--- START ---
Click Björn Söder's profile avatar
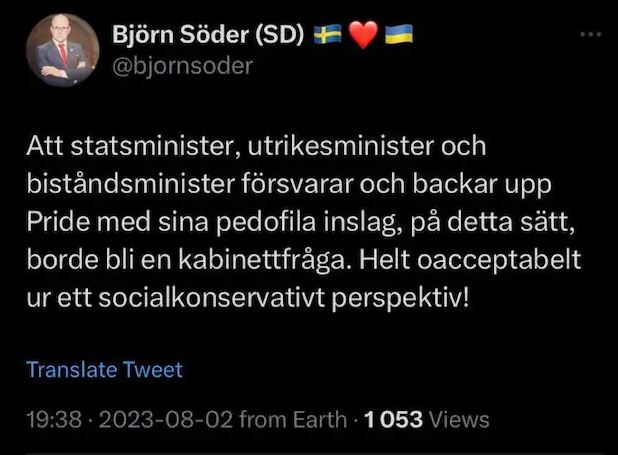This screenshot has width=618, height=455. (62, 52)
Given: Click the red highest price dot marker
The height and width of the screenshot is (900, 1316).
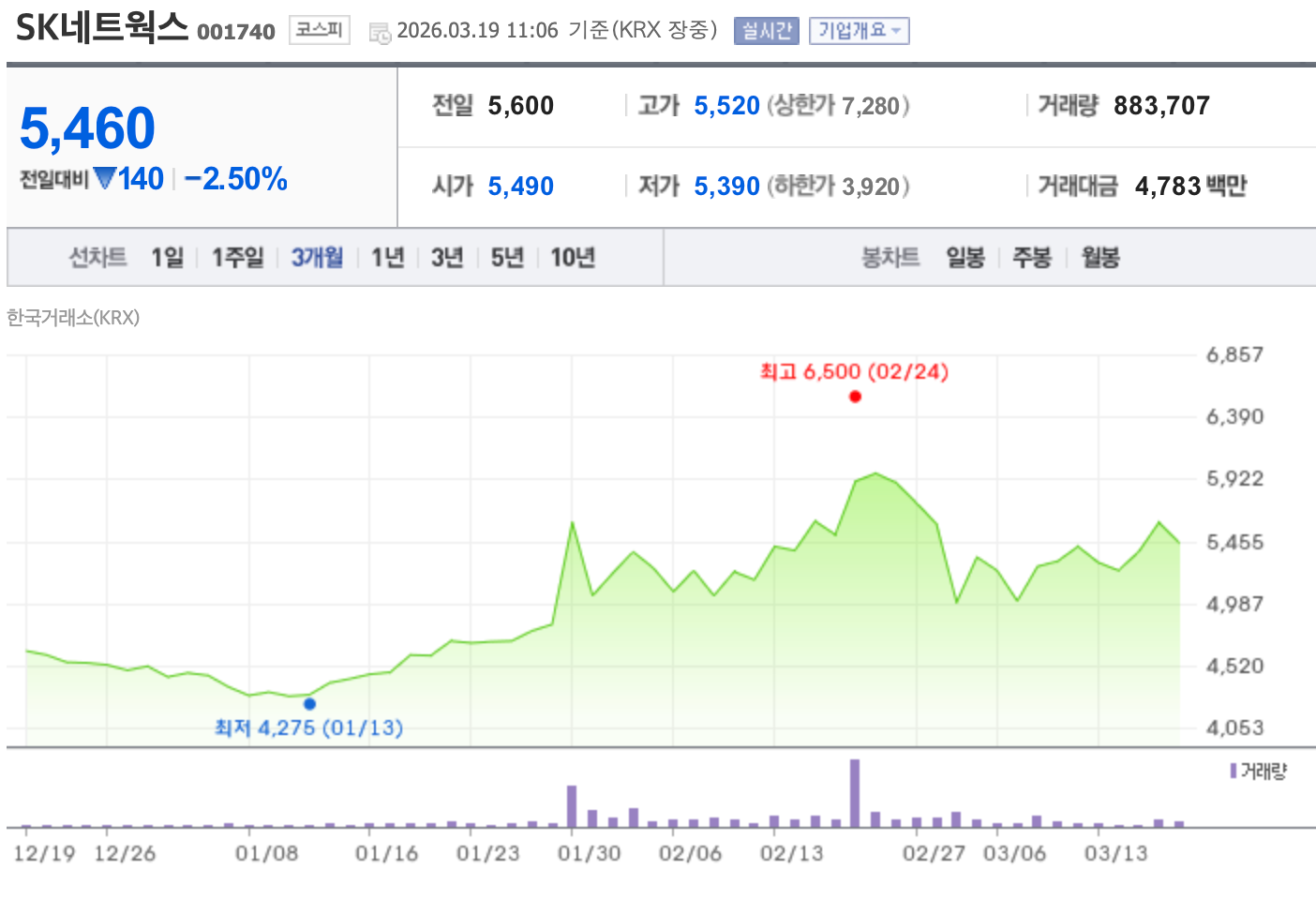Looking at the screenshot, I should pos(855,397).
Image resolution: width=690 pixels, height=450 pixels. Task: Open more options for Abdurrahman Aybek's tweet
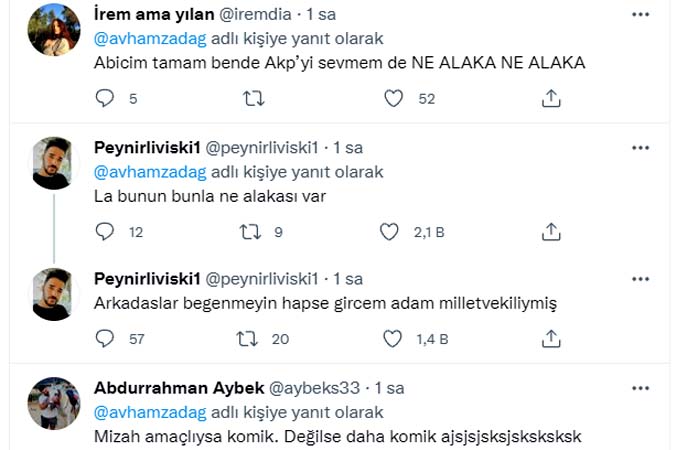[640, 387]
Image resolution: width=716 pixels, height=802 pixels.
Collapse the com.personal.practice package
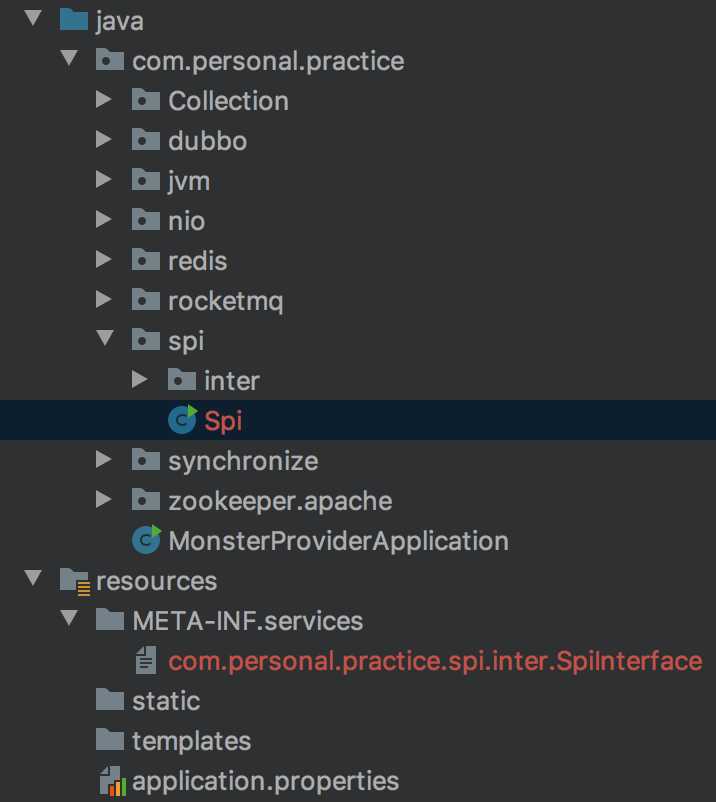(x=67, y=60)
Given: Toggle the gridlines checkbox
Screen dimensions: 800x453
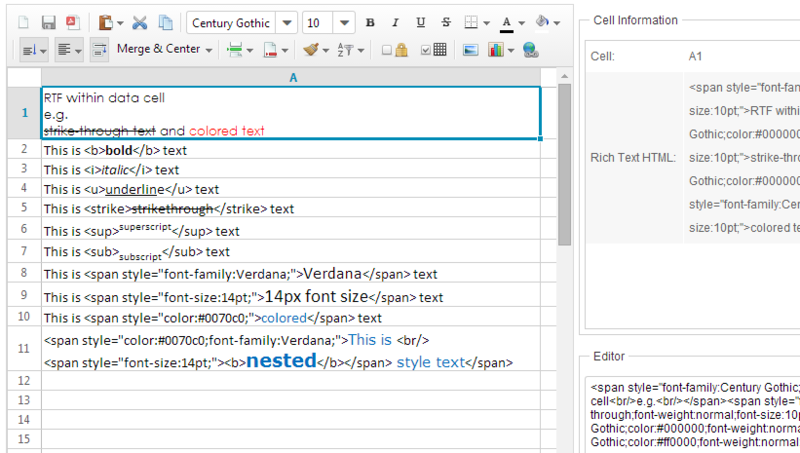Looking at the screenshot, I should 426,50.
--- END ---
### WHAT NEEDS TO BE DONE
There should be an exact restatement of the lines from the line with "Image resolution: width=716" through the last line of the entries above, and no pictures in it.

### TASK SOLUTION
Image resolution: width=716 pixels, height=802 pixels.
Collapse the com.personal.practice package
(x=67, y=60)
Given: Toggle the gridlines checkbox
Screen dimensions: 800x453
Looking at the screenshot, I should 426,50.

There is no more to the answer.